While every entrepreneur has their own motivation for going into business, based on my experience the following statements reflect a valid representative sampling of the most common reasons; to create more income; to create a better life for their family; to work their own hours; to be their own boss; to have economic freedom, and; to live the American Dream.

The reasons noted above are certainly good reasons, and, perhaps in an idealistic fashion, the right reasons to go into business. However, while keeping these enthusiastic ideals in mind it is perhaps even more beneficial to examine the other side of what happens to many who embark upon the path of entrepreneurship.

Have you ever known someone who’s gone into business only to do nothing more than just buy a job? Let me explain what I mean Have you ever watched an individual invest their life savings in a business, put everything they own at risk, work 70 hour weeks, take on the responsibility of overhead and employees, and when all is said and done earn less than they would have working 9 to 5 for someone else? These people have in reality bought a job No; actually, they’ve bought a really bad job! This all too common but avoidable scenario exists because the entrepreneur has gaps in skill sets or competencies that keeps him/her from generating a net profit while maintaining a sane lifestyle.

Having advised many executives spanning companies of different sizes across a variety of sectors and verticals, I am convinced that the path to entrepreneurial nirvana is to learn how to maintain balance while consistently generating net profit.

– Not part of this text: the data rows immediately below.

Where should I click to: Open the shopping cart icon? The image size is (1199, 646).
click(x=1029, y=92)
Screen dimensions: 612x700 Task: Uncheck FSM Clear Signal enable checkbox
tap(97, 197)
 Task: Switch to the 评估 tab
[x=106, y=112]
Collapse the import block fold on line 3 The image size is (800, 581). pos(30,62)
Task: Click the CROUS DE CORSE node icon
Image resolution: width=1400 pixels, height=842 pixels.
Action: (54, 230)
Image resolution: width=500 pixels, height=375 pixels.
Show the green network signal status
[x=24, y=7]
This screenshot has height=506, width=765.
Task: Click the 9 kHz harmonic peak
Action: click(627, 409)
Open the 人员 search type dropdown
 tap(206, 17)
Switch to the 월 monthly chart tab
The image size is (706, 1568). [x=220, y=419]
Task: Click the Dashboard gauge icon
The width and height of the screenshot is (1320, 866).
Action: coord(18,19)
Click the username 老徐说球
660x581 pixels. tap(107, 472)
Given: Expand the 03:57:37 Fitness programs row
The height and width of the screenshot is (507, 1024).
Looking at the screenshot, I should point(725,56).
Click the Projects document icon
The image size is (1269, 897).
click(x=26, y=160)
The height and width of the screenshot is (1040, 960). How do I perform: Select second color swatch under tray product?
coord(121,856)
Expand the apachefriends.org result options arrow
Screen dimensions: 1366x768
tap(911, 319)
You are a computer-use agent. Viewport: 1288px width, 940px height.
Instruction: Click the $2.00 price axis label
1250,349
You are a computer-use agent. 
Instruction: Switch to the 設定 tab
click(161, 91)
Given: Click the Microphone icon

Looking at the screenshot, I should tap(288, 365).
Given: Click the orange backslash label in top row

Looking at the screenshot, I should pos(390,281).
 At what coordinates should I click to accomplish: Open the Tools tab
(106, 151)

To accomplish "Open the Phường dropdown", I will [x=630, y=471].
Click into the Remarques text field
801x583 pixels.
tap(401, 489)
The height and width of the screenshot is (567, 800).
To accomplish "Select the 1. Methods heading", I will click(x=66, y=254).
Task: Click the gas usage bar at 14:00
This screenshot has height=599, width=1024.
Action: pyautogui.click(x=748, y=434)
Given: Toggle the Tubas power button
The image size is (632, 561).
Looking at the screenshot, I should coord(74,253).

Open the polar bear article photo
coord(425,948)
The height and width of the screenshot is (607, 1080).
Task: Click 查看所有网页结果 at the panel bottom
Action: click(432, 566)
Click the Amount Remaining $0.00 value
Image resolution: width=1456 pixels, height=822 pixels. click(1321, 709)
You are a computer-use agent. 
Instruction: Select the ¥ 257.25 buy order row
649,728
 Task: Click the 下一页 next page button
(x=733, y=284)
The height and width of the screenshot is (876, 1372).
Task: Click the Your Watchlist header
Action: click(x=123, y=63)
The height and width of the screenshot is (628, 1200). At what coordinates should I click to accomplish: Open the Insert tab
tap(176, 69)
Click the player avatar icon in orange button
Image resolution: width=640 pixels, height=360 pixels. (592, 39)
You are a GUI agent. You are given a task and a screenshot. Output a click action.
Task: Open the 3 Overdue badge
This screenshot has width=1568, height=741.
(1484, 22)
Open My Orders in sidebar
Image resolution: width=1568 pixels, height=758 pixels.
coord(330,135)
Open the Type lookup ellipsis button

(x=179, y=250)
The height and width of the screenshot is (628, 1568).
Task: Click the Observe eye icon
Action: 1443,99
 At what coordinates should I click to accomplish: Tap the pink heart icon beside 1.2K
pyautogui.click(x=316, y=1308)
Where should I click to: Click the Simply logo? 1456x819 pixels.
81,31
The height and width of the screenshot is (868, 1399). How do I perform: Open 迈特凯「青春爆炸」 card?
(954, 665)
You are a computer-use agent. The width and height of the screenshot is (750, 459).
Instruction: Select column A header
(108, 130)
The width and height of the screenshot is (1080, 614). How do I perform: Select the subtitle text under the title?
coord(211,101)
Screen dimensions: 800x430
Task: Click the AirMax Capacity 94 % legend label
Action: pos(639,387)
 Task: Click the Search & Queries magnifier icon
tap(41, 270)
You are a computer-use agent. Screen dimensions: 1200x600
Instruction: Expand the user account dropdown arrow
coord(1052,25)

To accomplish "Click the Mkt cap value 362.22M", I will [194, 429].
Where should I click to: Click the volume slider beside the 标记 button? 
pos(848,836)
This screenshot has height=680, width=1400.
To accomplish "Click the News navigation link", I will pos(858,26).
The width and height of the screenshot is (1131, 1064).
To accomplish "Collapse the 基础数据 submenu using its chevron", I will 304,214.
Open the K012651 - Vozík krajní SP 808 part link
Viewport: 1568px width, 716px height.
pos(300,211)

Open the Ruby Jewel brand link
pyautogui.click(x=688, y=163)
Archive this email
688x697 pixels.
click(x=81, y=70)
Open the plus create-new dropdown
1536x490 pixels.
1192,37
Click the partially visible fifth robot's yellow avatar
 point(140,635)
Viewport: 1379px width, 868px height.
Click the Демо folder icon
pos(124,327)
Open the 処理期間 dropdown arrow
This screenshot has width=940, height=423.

I don’t care what your gross sales are It doesn’t matter to me that your product has the most competitive price I’m not interested in how many times you turn your inventory or that you’re expanding your operations or adding headcount. None of these things matter if your company is not profitable, or if your company is profitable but you have no life.

So how do you learn to maintain balance while achieving your goals? To begin with, reflect upon the reason you went into business and do a gut check Are you staying focused on your mission remembering that the main thing is to keep the main thing the main thing? Or have you allowed yourself to get caught-up in majoring in the minors that are dilutive and serving as barriers to achieving your goals? Business is not much different than sports in the sense that every now and then you need to get back to fundamentals and just focus on blocking and tackling. The first step to getting on track is to work towards a yes answer for each of the following questions:

  1. Are you operating based upon a vision, mission, and strategy which determined your objectives and tactical approach to operating your business?
  2. Are there strong financial controls in place that provide you with the financial information you need to make good decisions based upon solid underlying business logic?
  3. Did you properly engineer your capital structure so that the business is properly capitalized with the right blend of senior debt, subordinated debt, and equity?
  4. Is your go-to-market strategy well defined such that you are using a combination of distribution strategies designed to extend your reach and penetration at the lowest cost of sales?
  5. Have you done your homework? Do you actively use market research and business intelligence to ensure that you’re making the right decisions for the right reasons at the right times?
  6. Do you understand your customer’s needs and wants and build your company around fulfilling said needs and wants?
  7. Do you focus on the right metrics or just the easiest ones to measure when evaluating your results?
  8. Have you hired tier-one talent, deployed them properly, mentored them successfully, and delegated to a maximum level of efficiency?
  9. Have you surrounded yourself with tier-one professional advisors who can help you navigate the complexities of today’s competitive marketplace?
  10. Do you have regular strategic planning sessions with your executive team?
  11. Do you treat your brand as your most valuable corporate asset and proactively seek to increase brand equity?

If you can’t answer yes to a majority of the questions above I will virtually guarantee that you are working harder than needed while not achieving the results you’re capable of.